Bardzo dobra dyspozycja Amadou Onany w trwającym sezonie sprawiła, że jego osoba trafiła na radary wielu europejskich gigantów. Jak donosi portal Foot Mercato, belgijski pomocnik znalazł się w kręgu zainteresowań takich drużyn jak Manchester United i FC Barcelona.

Zarówno Czerwone Diabły jak i Blaugrana od dłuższego czasu noszą się z zamiarem wzmocnienia drugiej linii swojego zespołu. Dziennikarz Foot Mercato, Sébastien Denis informuje, że mistrzowie Hiszpanii zrobili już pierwsze kroki ku sprowadzeniu gracza Evertonu do stolicy Katalonii. Francuski dziennikarz jednocześnie przekonuje, że Barcelonę na ostatniej prostej może uprzedzić dwudziestokrotny mistrz Anglii, Manchester United.

Nie jest tajemnicą, że Onana jest jednym z architektów odbudowy ekipy The Toffees pod rządami Seana Dyche’a. Dzięki bardzo solidnej grze Belga, ekipa z niebieskiej części Evertonu bardzo szybko wykaraskała się ze strefy spadkowej po odjęciu punktów za naruszenie zasad Finansowego Fair Play. 22-latek w bieżących rozgrywkach wystąpił w siedemnastu spotkaniach, w których zanotował dwa gole i jedną asystę.
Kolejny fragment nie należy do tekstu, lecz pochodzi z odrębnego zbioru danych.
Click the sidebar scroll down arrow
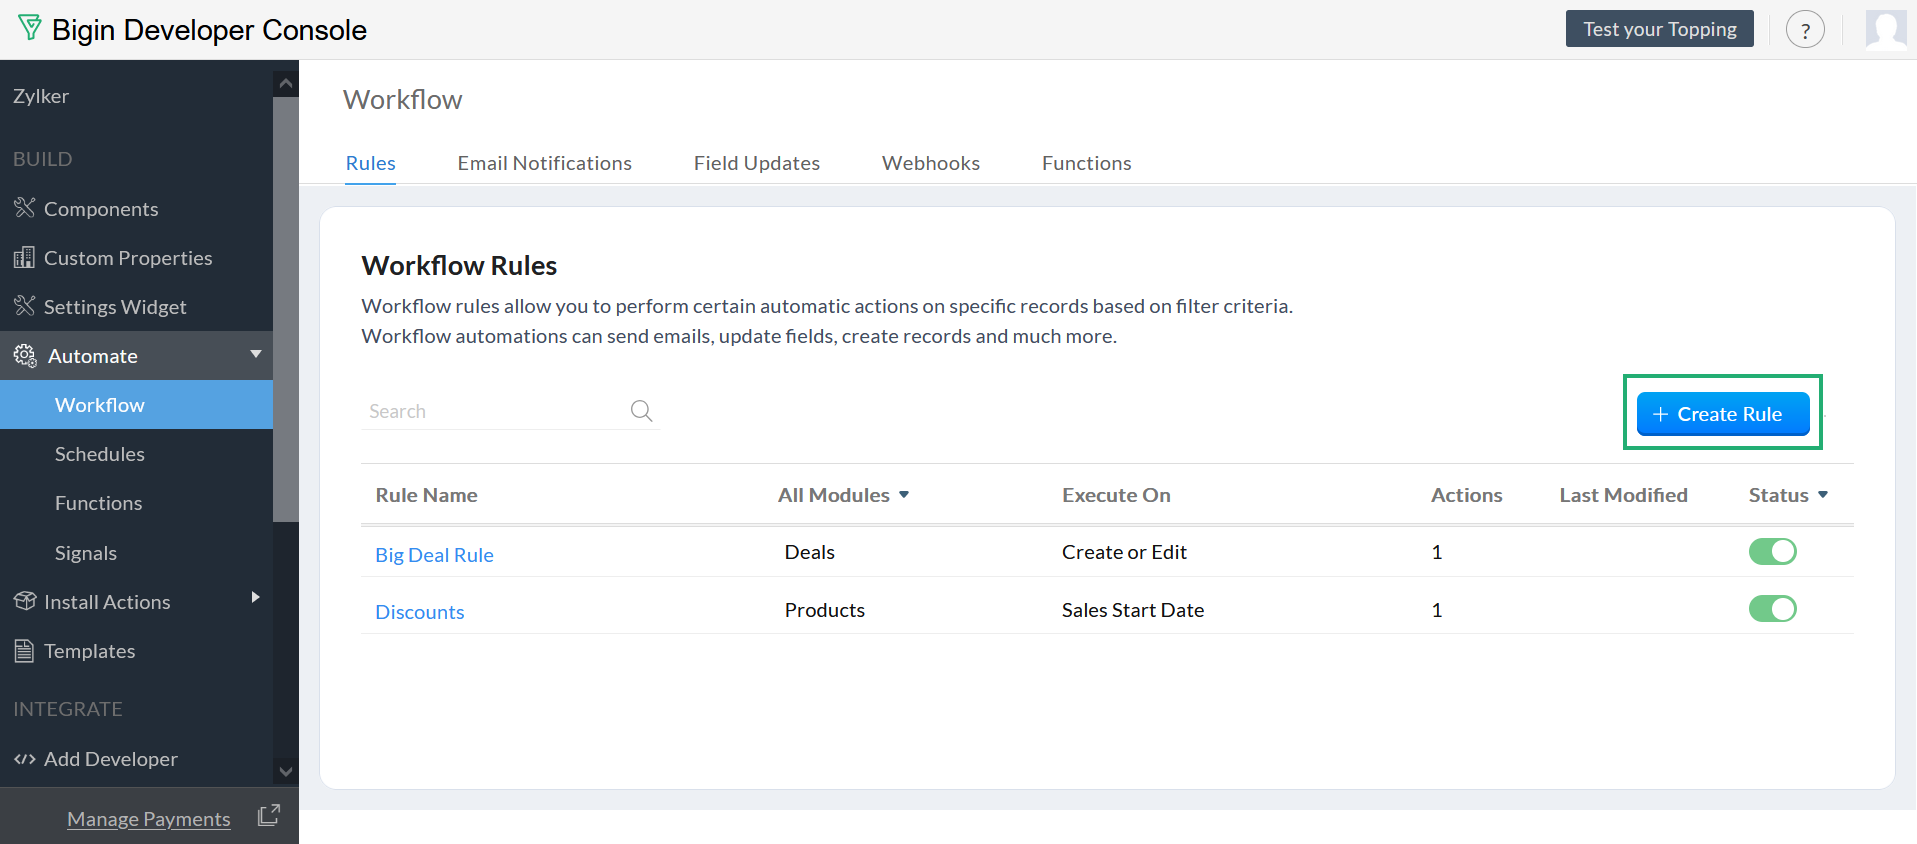This screenshot has width=1917, height=844. click(x=286, y=771)
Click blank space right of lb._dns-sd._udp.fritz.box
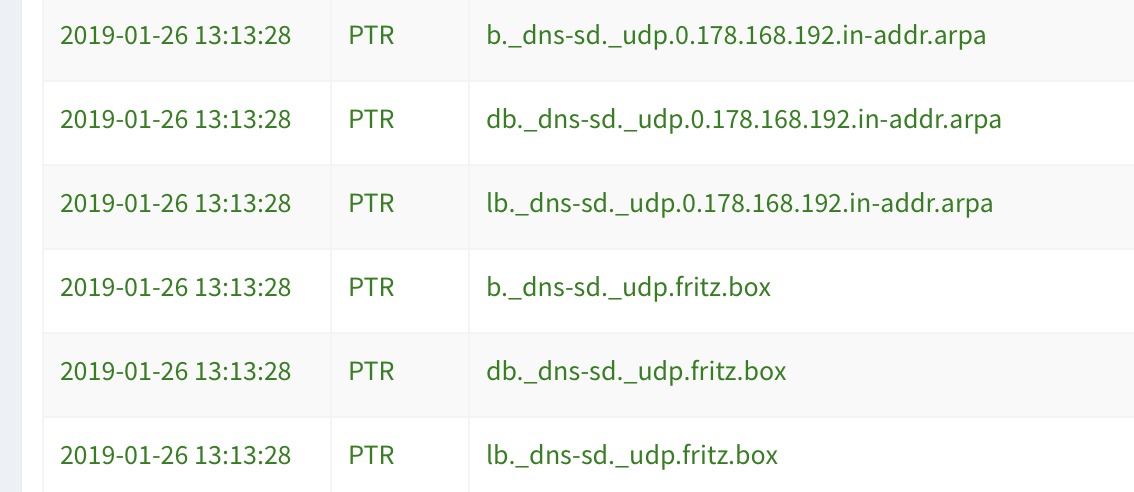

Gracz urodzony w Senegalu wyceniany jest obecnie na blisko 50 milionów funtów. Pomimo zainteresowania Onaną ze strony Czerwonych Diabłów, belgijski pomocnik nie jest priorytetem Erika ten Haga. Wydaje się jednak, że gracz Evertonu może być dla United alternatywą w przypadku fiaska negocjacji z innymi piłkarzami.

Jak podaje wspomniany przez nas wcześniej Denis, oba zespoły – zarówno Manchester United jak i FC Barcelona do ewentualnego transferu Belga przystąpią dopiero latem 2024 roku.